##### Data supplied

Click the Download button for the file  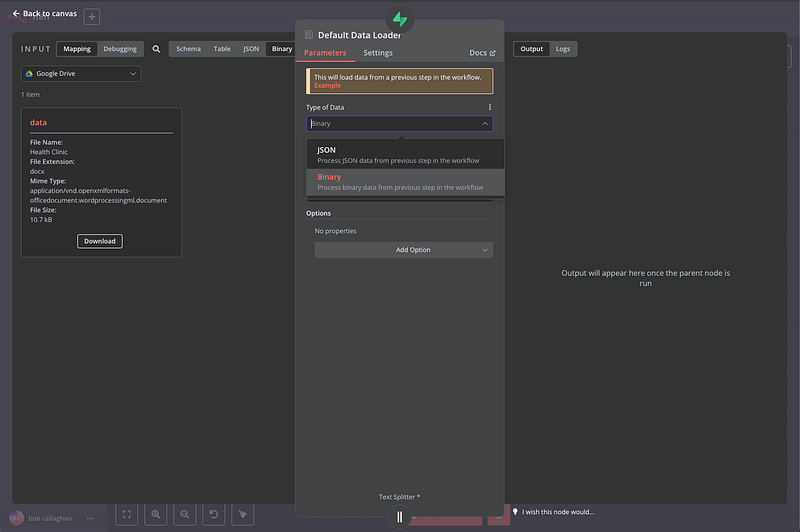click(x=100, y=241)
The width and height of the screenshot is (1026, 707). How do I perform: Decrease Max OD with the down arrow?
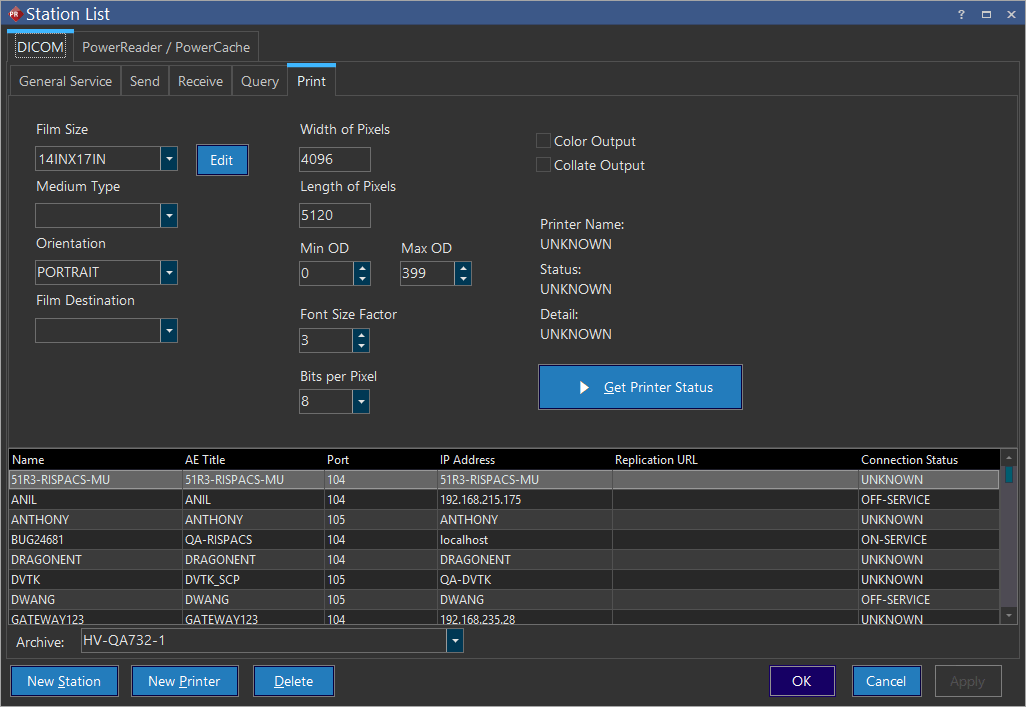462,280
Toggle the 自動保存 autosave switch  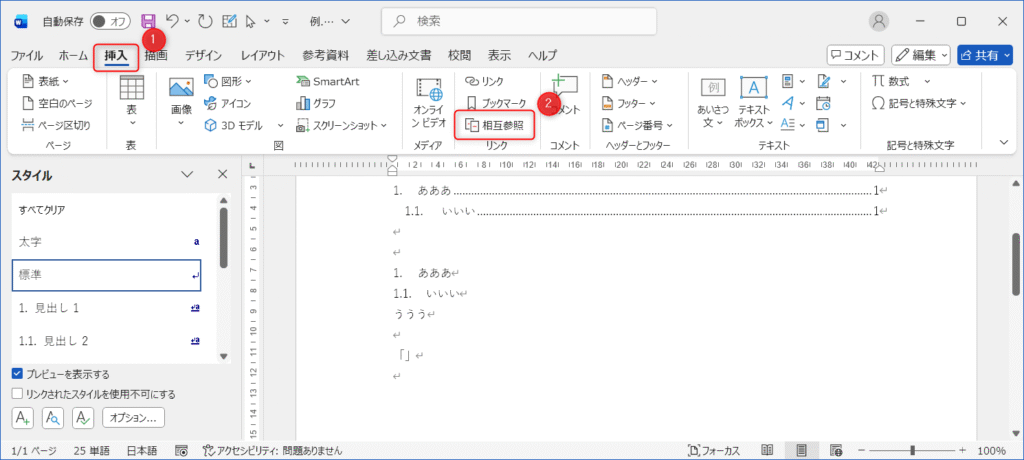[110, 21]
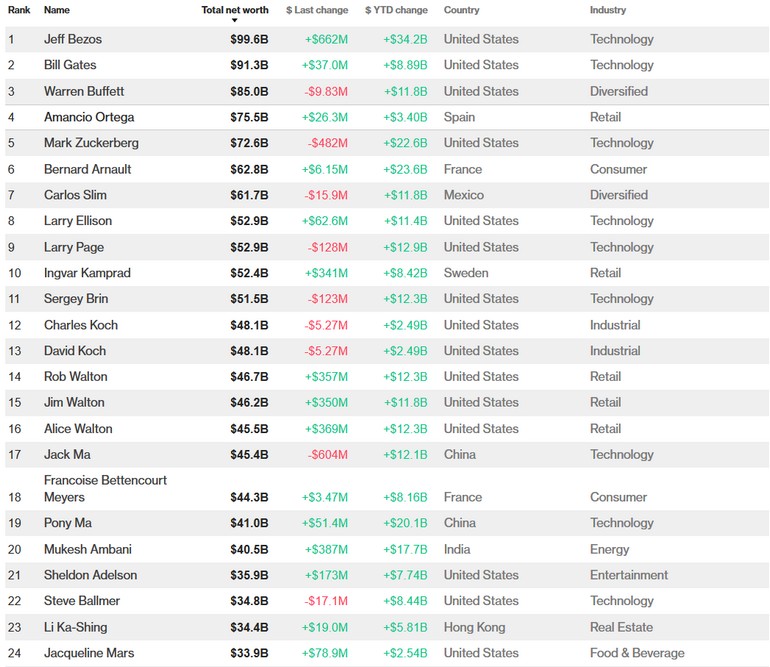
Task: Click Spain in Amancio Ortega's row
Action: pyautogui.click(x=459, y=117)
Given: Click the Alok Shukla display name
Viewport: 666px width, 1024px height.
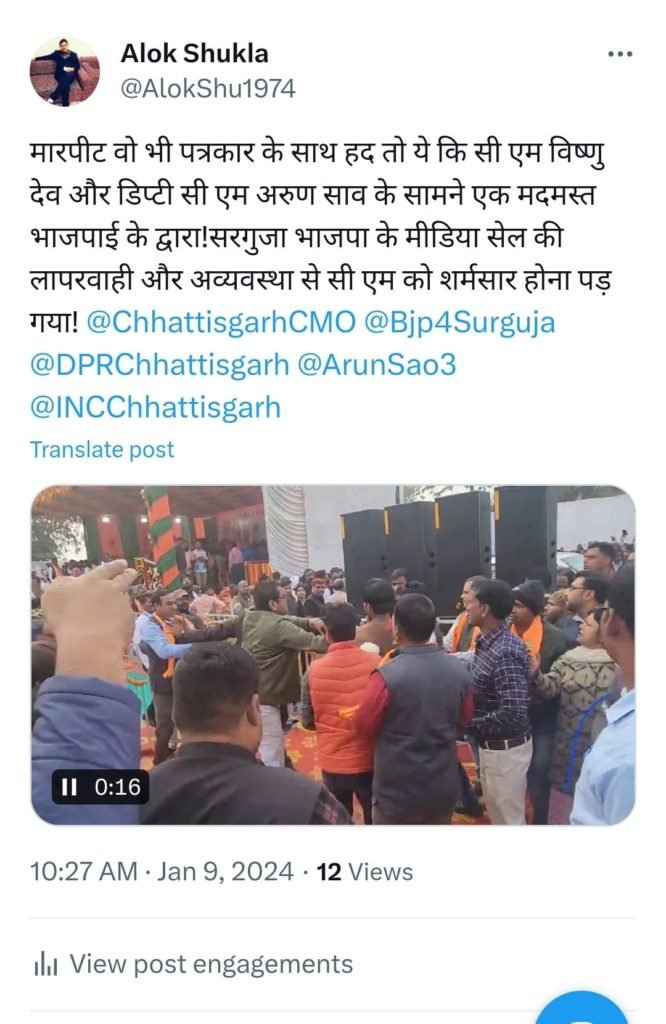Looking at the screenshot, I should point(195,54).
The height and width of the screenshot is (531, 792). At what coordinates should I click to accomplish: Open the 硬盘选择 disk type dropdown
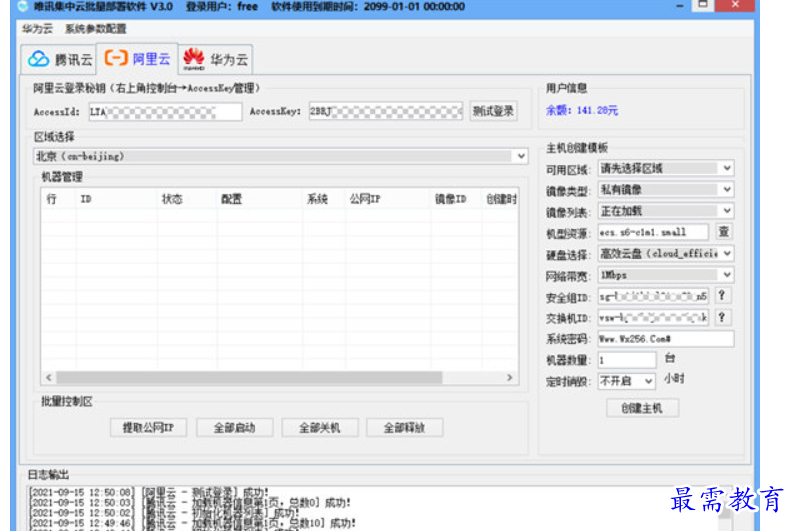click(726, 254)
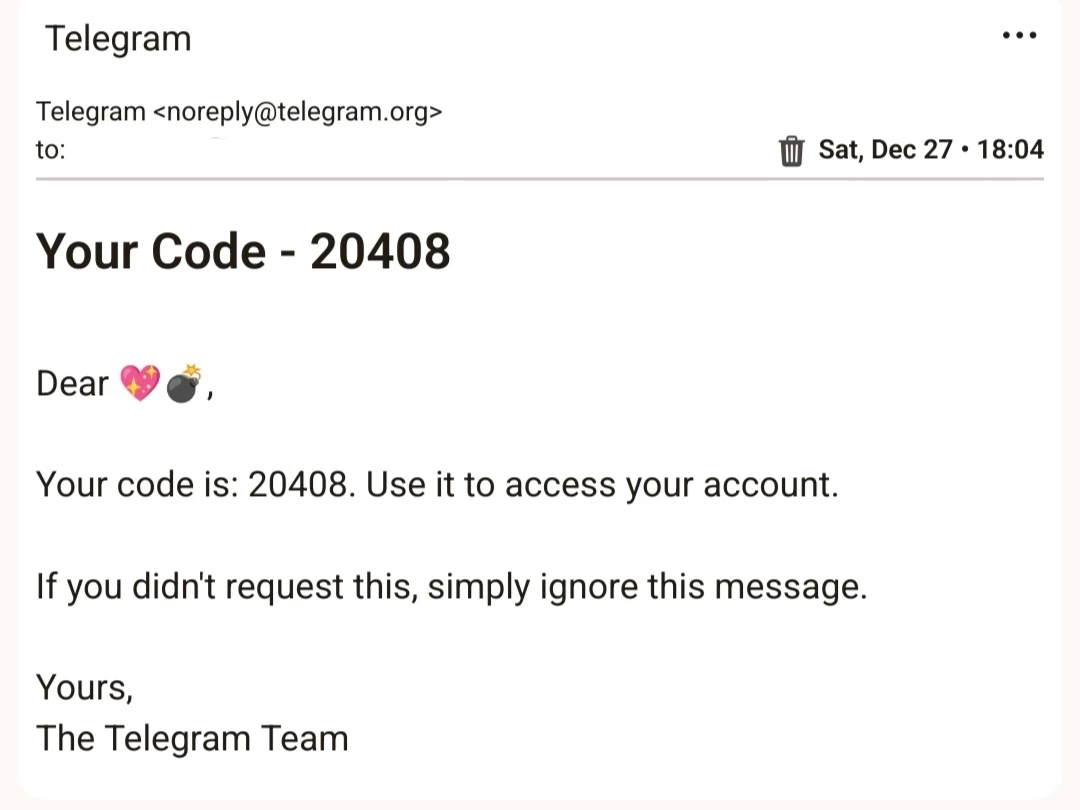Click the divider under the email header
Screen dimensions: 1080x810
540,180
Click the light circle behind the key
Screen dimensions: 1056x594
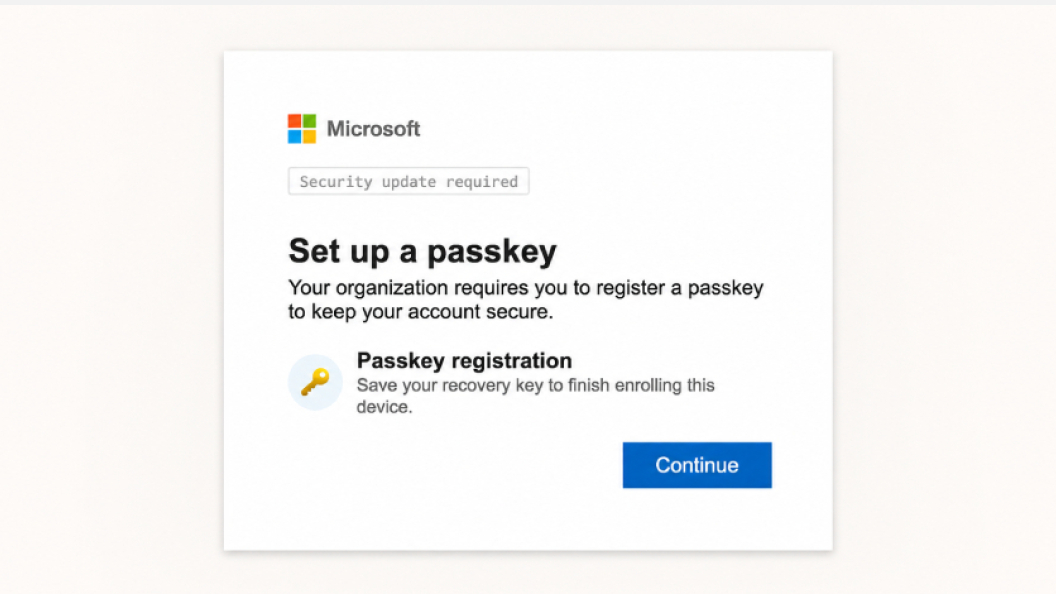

##########

**Assigned task**
Output each line of the listing above, word for word, from the one holding "Click the light circle behind the key" through the last line, both included; omit the pictures.

**Exercise solution**
Click the light circle behind the key
Screen dimensions: 1056x594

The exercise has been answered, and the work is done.